DIY 6FET Controller help

Well, I did some tests with results which probable wont surprise anyone as I pretty much know this was going to happen but still wanted to see.

So at 150amps phase @15KHz PWM the controller would cut out all the time with the smallest amounts of throttle.
I tried to increased Desat to 300amps but I ended up getting 400amps.(I can fix that later)
Controller run good again, but now I knew there was some high current spikes going on which was not good.

I set the Desat current back to 240amps and increased PWM to 30KHz
(Thats as hi as I wanted to go without looking at gate signals, switching times and loads on the gate components. )
It would still trip desat but not as bad and I could ride the bike where as at 15khz it was unride-able.

So now I was a little worried about switching losses and fets getting hot, so I glued a temperature sensor to one of the High side fets (Hiside doing all the PWM switching)
Switch back to 15KHz and rode up a short but steep hill and checked the temp, 57°C.
30KHz and same hill = 75°C

I will stick with 25 to 30KHz and fit a new temp sensor to a fet and the PIC can back off the throttle if fets get to hot, I also need to make a better heatsink
as all I am using is the diecast box which is only 3mm thick and no cooling fins.
Looks like I may have to make a small Dyno so I can do some better tests and get measurements to make sure every is working ok.

So, the controller is now at 150amps Phase and 70amps Avg battery and its just a heat issue stopping me from holding the controller at that level for longer than 1 to 2mins,
which is fine as I am only riding around 1kw most of the time anyway.
I think I may have to increase battery voltage to 50volts soon and then my 2kw controller will be 3kws, happy days.
 
that's a really good result actually. because you knew from theory what to expect. you tested it and found exactly what you expected. and you used that information to determine appropriate operating conditions for your system. perfect.

as a bonus.. you learned something about system design. your motor has low inductance means you have to design differently to get optimal performance. and now you KNOW what that means, at least as far as the gate driver design goes.

ps. let's say worse case sustained operation gave 75C on the mosfet case. i would be OK with that. i don't start to worry until 90C and i have shutdown (or at least a claw back) at 105 (that's even with 175C rated silicon on the datasheet cause the plastic and solder and PCB are not rated for that temp, just the silicon is).
 
Great job!
Controlling these high motor ripple currents is problematic, although the cycle-by-cycle limiting still can work.
At high current - if I understand correctly - the desat circuit was triggered before the current limiter, because the current sensor is slower.
And when the load current is lower than the peak-to-peak ripple then it can fall to 0 in every PWM cycle, then the torque is also 0 in these periods. This problem is similar to a regular DC/DC converter which cannot be controlled (or extra efforts are needed) when the inductor current falls to 0.
As far as I now, for low inductance motors sometimes external inductors are needed in series with the phases in order to increase the inductance. If I remember well, Liveforphysics also mentioned it somewhere. Or the higher PWM frequency is needed.
Do you apply the phase current sensors for cycle-by-cycle limiting?

## EXERCISE 1
List each distinct temperature value mentioned in the controller thread.
## EXERCISE 2
Answer these from the controller thread:
(a) How thick is the diecast box used as a heatsink?
(b) To what battery voltage does the poster think they may soon increase?
(c) At what temperature does the replying commenter start to worry?
The data after this point is not needed for any of the tasks.

## SUPPLIED MATERIAL

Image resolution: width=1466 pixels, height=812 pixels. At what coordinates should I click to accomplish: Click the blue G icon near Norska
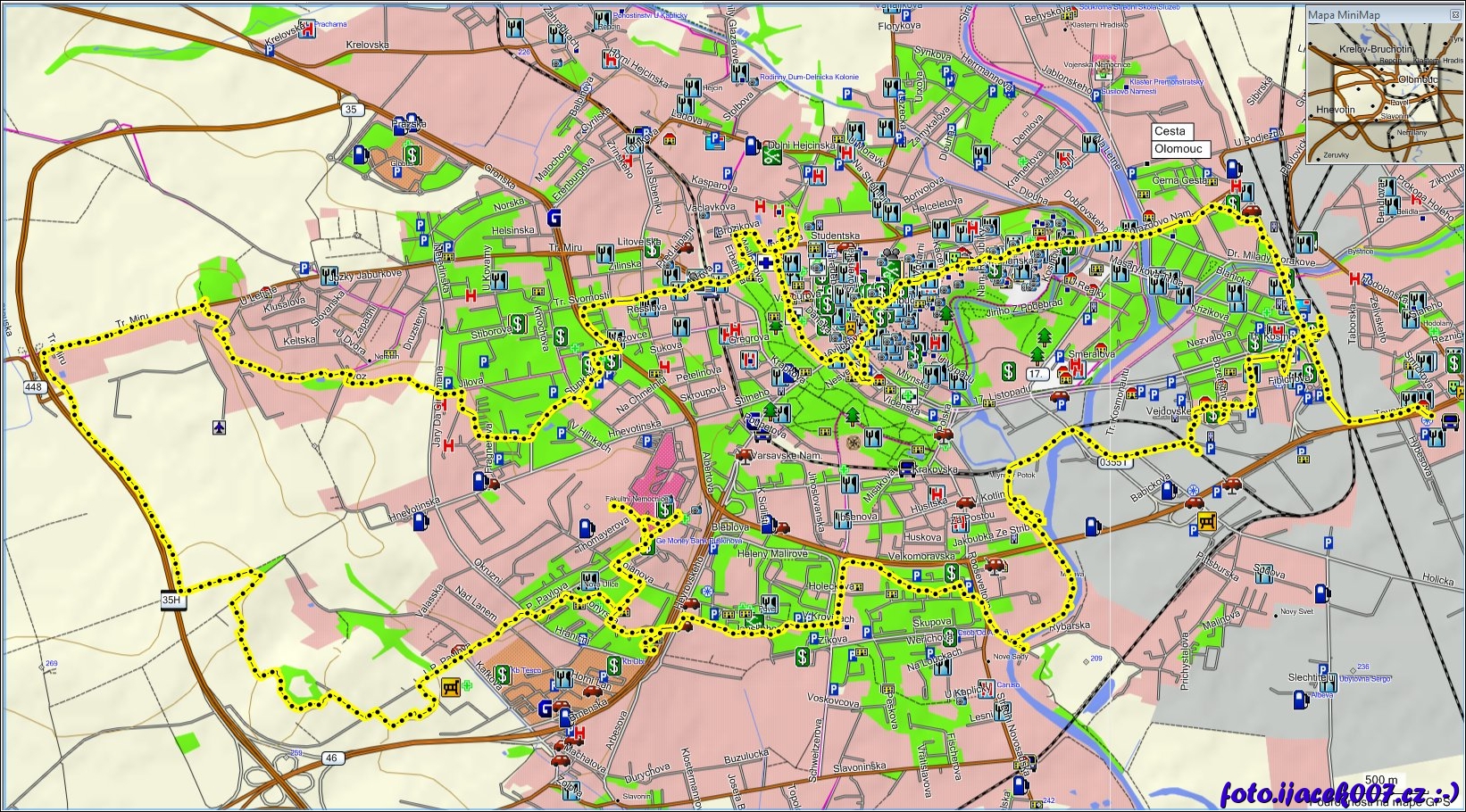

## TASK ANSWER 1
57°C
75°C
90C
105
175C

## TASK ANSWER 2
(a) 3mm
(b) 50 volts
(c) 90C